HydrogenAudio

Lossless Audio Compression => FLAC => Topic started by: teh roxxors on 2019-01-01 18:35:13

Title: I don't need Flac for Windows these days, right?
Post by: teh roxxors on 2019-01-01 18:35:13
I seem to remember having to install flac-1.2.1b on older XP machines, before anything would work with FLAC files.

I'm on a Windows 7 machine today, and I suspect the OS has native support for FLAC, but I could be wrong. Foobar2000 clearly works with FLAC. FLAC frontend v2.1 works fine. MP3Tag is likely to work once I get it installed.

The old FLAC for Windows is no longer needed, right?

I forgot to mention that Windows 7 doesn't seem to recognize the FLAC file extension—it does not "hide" the extension the way it does for other, known file types. This does not appear to effect the operation of the programs mentioned, above.
Title: Re: I don't need Flac for Windows these days, right?
Post by: fuffi on 2019-01-01 18:51:11
I surely don't know!
But I use f2k since Win95 and *never* installed anything you mentioned. I guess, I started listening to some FLACs within WIN7 or maybe WIN2000. I had a lot of Codecs installed in very old Windows-Systems, but nowadays (aka since 10 years) I have not touched Codec-Packages and f2k plays *every* format out of the box....

EDIT: reading my post, I get the impression, I don't know or don't remember anything correctly....

Title: Re: I don't need Flac for Windows these days, right?
Post by: Roseval on 2019-01-01 20:05:52
To the best of my knowledge, MS added native support for FLAC in Win 10 (2015).
Won't be surprised that if you install Foobar, it installs FLAC as well.
Title: Re: I don't need Flac for Windows these days, right?
Post by: lvqcl on 2019-01-01 20:11:37
I seem to remember having to install flac-1.2.1b on older XP machines, before anything would work with FLAC files.
IIRC that's wrong: you'll have standalone FLAC encoder, but it won't add FLAC support into system or other programs.
Title: Re: I don't need Flac for Windows these days, right?
Post by: teh roxxors on 2019-01-01 20:42:35
I seem to remember having to install flac-1.2.1b on older XP machines, before anything would work with FLAC files.
IIRC that's wrong: you'll have standalone FLAC encoder, but it won't add FLAC support into system or other programs.

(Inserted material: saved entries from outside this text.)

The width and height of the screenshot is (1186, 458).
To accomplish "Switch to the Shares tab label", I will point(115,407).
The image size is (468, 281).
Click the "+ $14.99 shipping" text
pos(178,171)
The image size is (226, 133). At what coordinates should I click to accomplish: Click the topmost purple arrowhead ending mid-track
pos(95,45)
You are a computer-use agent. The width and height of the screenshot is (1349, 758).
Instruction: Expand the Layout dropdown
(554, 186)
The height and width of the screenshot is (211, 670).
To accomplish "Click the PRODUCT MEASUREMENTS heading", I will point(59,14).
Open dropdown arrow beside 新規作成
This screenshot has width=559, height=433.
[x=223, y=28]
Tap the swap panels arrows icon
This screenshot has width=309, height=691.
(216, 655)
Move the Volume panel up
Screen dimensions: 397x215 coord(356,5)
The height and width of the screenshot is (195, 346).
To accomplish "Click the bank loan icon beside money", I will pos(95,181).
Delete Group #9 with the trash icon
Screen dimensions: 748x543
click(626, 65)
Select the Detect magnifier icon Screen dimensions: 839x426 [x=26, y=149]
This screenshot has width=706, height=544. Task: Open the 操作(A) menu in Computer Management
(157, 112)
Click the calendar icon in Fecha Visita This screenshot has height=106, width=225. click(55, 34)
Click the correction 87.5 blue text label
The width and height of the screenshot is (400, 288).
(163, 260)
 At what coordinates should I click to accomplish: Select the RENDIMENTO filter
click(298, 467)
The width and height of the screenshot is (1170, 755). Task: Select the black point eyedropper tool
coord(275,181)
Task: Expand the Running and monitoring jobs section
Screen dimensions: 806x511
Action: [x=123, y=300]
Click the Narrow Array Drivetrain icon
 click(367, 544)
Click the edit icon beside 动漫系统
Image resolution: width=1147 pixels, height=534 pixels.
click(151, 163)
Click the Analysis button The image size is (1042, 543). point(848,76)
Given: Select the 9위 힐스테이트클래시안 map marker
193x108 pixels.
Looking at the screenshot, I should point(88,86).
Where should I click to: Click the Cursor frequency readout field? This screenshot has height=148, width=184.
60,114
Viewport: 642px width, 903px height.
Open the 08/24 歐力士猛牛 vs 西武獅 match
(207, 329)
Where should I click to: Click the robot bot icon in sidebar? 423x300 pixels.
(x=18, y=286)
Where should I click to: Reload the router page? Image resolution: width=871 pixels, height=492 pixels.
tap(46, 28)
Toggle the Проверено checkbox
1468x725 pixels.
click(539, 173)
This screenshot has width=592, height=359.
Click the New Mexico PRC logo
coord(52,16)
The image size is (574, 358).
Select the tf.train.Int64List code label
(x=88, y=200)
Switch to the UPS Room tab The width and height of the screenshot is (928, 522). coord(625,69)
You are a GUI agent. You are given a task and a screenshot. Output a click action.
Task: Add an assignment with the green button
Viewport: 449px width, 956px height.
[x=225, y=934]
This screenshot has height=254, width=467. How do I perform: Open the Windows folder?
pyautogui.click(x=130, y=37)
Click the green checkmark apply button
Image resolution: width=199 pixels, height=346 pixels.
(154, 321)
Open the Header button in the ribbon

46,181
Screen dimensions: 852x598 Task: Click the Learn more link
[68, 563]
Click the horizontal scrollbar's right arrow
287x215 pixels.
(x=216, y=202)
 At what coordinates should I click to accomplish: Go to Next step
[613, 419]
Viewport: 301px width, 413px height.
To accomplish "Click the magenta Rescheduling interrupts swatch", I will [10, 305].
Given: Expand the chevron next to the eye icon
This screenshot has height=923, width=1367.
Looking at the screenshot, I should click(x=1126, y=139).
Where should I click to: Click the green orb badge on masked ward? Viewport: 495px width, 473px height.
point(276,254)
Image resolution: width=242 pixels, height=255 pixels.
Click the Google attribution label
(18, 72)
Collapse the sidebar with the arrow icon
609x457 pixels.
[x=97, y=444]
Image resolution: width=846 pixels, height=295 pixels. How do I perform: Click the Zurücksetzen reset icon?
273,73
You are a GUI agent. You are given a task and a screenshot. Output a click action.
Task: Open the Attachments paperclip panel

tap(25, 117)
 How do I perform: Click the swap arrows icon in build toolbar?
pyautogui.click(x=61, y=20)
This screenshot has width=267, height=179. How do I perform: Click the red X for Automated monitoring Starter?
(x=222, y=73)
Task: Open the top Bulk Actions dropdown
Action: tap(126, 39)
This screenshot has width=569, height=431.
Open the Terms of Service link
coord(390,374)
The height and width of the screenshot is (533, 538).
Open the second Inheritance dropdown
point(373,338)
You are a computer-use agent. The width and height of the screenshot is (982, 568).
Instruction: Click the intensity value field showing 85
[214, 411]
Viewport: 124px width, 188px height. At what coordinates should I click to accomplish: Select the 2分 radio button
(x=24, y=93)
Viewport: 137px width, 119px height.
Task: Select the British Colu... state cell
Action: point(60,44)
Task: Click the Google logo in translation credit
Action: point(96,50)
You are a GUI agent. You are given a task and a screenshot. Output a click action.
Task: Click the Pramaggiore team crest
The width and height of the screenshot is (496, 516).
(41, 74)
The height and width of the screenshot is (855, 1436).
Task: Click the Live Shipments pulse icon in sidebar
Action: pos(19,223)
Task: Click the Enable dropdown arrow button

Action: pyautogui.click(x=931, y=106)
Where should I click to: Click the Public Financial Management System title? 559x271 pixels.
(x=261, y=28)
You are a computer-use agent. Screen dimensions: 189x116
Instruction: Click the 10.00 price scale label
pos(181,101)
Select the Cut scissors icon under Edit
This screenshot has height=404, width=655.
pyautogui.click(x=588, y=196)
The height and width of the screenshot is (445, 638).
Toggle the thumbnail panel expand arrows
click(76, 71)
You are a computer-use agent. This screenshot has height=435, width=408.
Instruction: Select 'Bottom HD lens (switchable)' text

If the FLAC extension doesn't seem to be recognized in Windows Explorer, still appears as a suffix at the end of file names, am I missing something?

Thank you.
Title: Re: I don't need Flac for Windows these days, right?
Post by: lvqcl on 2019-01-01 20:52:42
the old "Flac for Windows"
What's this?

I do believe foobar2000 installs "FLAC," but perhaps that is different?
foobar2000 has built-in FLAC decoder, and it doesn't affect Windows.
Title: Re: I don't need Flac for Windows these days, right?
Post by: lvqcl on 2019-01-01 20:54:34
If the FLAC extension doesn't seem to be recognized in Windows Explorer, still appears as a suffix at the end of file names, am I missing something?
I don't think so. You can also install Media Foundation FLAC Codec (https://sourceforge.net/projects/mfflac/files/) but it looks a bit outdated.
Title: Re: I don't need Flac for Windows these days, right?
Post by: JabbaThePrawn on 2019-01-01 21:25:04
I've never had FLAC for Windows, having used Foobar2000 only since I had Windows 7.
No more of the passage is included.